Ghost of Madame Butterfly
I first became aware of my identity in the context of race and gender when I watched (forced to watch) opera Madame Butterfly in the high school music class. A white woman as Madame Butterfly looked horrendous and downright wrong. Her ghost-like painted white face, a grotesque wig of hairdo, and floppily donned kimono. Madame Butterfly marries an American navy officer and bears his child, but he eventually returns home. Madame Butterfly waits for him, but when he returns, he is married to an American woman and together they take away the child. She is devastated and kills herself with the sword she inherited from her samurai father.
I was livid as we finished watching it. Didn’t care that it was an art. Hell with the art, they made us a miserable wretch.
I imagined the audience in an opera house, white, formally attired, and in couples. The wife whispers to the husband, oh poor oriental girl, while relieved at the implication of her superiority to the abandoned race.
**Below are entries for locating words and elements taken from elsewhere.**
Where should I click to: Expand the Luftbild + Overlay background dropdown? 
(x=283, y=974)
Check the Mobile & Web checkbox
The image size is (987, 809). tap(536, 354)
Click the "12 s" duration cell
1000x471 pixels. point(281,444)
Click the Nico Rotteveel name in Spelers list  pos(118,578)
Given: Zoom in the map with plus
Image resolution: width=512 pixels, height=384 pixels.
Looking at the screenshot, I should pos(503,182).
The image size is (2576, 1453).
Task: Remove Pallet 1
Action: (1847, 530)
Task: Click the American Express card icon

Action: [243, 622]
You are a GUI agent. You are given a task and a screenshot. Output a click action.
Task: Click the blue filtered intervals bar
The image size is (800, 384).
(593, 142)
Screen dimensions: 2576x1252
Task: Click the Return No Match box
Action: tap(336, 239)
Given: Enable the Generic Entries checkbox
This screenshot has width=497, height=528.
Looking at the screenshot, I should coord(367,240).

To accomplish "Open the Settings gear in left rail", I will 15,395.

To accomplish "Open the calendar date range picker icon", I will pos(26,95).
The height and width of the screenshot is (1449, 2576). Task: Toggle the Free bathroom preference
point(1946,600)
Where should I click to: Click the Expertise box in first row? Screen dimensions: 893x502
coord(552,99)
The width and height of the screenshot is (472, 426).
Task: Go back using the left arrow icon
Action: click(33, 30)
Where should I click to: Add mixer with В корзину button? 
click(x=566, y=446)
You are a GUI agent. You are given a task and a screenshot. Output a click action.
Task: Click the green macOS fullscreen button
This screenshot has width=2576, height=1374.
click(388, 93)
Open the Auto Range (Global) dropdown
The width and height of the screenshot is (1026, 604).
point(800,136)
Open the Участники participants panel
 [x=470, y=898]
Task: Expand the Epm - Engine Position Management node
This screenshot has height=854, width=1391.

The husband wishes he had a young Japanese mistress, who’d venerate him like Madam Butterfly did the officer. They’d think, those women are for white men’s pleasure, but only white women deserve the place in the white patriarchy.
It pained me to see Madame Butterfly being so powerless in the exploitation by the white man because there was some truth to how slightly Japanese women were treated and how we accepted that as our fate. But the shame came from the fact that the representation of Japanese women was created by the hands of the West as if they have the power to decided on our lives, values, and dignity.
I decided I’d never see the opera again, but I didn’t know at the time that I’d have to deal with the ghost of Madame Butterfly for decades after that.